Cairnlea asbestos fines for ‘cavalier’ pair

The Age, News, 26/10/2016, photo by Justin McManus. Dumped waste from the Corkman Pub at new luxury development site called Havenlea in Cairlea. The waste has been identified as containing asbestos and has been taped off with caution signs. Local residents who witnessed the waste being dumped on Saturday and Sunday nights when the pub was being demolished. They are now very concerned about being exposed to asbestos. L-R Sam and Carmela Frietta, Sulayman and Asmaa with mum Jamal Elhussein and Drage Avtarovski.

By Tate Papworth

Developers have been fined more than half a million dollars for dumping asbestos in Cairnlea following the demolition of a 159-year-old Carlton pub two years ago.

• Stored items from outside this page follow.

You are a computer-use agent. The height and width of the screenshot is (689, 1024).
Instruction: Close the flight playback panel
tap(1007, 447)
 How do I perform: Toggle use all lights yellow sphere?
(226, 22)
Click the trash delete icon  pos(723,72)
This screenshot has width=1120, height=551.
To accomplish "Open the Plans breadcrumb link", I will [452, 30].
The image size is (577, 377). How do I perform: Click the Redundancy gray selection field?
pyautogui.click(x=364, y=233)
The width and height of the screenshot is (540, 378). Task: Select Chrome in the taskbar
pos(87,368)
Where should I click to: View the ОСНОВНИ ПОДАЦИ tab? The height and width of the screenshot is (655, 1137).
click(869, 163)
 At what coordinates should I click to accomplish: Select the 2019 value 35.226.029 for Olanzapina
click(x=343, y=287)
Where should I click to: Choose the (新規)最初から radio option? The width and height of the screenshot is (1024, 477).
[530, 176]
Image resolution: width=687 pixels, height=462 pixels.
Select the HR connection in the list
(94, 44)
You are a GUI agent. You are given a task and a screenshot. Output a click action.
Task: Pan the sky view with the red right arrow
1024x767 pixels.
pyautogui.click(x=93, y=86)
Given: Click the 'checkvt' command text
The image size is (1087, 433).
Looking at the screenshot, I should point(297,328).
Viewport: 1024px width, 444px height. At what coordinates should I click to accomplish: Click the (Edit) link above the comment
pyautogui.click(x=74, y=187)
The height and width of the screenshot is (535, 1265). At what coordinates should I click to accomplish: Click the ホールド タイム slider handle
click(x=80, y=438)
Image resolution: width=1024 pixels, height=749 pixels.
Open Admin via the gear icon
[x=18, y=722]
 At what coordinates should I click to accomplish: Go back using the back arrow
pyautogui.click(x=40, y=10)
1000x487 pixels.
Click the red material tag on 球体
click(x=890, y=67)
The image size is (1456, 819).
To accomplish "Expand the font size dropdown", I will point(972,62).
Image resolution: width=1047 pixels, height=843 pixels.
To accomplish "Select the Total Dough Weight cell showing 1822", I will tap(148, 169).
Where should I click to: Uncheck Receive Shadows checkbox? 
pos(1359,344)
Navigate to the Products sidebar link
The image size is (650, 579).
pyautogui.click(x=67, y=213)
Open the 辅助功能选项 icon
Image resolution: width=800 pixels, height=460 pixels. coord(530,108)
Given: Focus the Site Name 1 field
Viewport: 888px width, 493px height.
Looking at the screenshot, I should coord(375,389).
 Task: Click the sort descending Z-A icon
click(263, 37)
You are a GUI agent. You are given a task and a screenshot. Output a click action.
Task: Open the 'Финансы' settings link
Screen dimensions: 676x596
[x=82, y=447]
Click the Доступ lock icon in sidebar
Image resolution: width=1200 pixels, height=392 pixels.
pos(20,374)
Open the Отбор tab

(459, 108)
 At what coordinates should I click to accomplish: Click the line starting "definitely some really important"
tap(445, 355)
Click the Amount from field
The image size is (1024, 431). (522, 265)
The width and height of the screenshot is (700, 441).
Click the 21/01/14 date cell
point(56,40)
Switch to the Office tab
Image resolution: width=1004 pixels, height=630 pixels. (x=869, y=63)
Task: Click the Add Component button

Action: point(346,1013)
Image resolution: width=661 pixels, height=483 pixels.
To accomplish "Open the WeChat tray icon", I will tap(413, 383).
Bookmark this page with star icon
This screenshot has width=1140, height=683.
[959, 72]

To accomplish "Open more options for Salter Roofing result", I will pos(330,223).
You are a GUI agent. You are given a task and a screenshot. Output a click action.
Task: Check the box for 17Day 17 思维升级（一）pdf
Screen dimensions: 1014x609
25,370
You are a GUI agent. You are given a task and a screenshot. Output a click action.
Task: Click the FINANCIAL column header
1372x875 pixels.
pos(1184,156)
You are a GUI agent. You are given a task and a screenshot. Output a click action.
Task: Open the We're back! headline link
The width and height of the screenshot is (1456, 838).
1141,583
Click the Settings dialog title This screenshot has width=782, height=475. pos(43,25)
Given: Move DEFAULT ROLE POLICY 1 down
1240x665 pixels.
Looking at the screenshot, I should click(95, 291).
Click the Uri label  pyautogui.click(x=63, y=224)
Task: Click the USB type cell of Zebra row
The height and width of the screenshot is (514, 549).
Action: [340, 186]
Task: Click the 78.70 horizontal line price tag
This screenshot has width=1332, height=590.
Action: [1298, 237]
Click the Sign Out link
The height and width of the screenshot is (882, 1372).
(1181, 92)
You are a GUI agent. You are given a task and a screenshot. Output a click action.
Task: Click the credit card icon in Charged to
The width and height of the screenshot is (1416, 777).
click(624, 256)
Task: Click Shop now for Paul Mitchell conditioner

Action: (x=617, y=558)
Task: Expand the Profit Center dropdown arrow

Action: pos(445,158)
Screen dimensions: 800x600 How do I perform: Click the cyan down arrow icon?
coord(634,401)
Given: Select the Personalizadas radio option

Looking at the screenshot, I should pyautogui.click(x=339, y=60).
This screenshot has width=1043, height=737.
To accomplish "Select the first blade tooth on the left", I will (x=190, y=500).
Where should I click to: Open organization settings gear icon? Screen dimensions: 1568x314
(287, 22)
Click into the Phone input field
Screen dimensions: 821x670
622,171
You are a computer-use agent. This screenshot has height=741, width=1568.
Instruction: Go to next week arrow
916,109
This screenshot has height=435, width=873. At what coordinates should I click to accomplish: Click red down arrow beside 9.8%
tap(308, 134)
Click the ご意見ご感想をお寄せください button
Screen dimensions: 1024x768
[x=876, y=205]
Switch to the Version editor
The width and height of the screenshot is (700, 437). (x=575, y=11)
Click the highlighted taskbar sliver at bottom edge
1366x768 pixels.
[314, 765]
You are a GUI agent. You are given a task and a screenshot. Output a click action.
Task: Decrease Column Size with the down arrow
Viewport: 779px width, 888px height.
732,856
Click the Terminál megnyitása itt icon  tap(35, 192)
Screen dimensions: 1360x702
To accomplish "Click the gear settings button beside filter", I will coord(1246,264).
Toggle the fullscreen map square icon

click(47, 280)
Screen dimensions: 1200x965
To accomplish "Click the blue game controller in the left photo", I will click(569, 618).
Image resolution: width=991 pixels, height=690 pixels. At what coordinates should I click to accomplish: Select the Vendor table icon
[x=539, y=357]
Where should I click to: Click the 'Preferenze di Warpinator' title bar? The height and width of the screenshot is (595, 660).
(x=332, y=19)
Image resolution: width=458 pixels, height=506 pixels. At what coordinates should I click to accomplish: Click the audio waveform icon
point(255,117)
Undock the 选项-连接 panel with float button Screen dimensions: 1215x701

Magistrate Richard Pithouse admonished the developers as he imposed fines of $120,000 each on Raman Shaqiri and Stefce Kutlesovski in the Sunshine Magistrates Court on Wednesday.

He fined their company, 160 Leicester Pty Ltd, a further $300,000.

It is alleged that in October, 2016, the Corkman Irish Pub, built in 1857 on the corner of Leicester and Pelham streets, was demolished without planning or building permission. As well as leaving exposed asbestos amid the rubble on the Carlton site, the developers took bricks, mortar and other building waste – with asbestos in it – to a development site they owned in Cairnlea.

They dumped the waste there, 350 metres from a primary school and a childcare centre and close to a group of townhouses their company had recently finished developing.

Moving the waste from Carlton to Cairnlea occurred after the developers were warned by the EPA, which brought Wednesday’s charges against the men, to secure the Carlton site. The charges against the men related both to dumping waste at Cairnlea and failure to properly secure the Carlton rubble.

Tarpaulins placed over the Carlton rubble and waste were torn, had holes in them and were blowing in the wind. When warned about the tarpaulins, Shaqiri’s response was to “tape them back together”, an EPA prosecution summary said.

The magistrate said he would have jailed the men if that option had been open to him.

“In my view, you put the residents of those areas at substantial risk,” Mr Pithouse said. “If jail were available, I would be imprisoning the accused in relation to these matters. However, I am constrained by the [Environment Protection] Act and I am limited to imposing financial penalties.

“It is my view that both [directors] of this company have acted with complete disregard to the law for their own financial betterment, and that they have a cavalier disregard [for] the law.”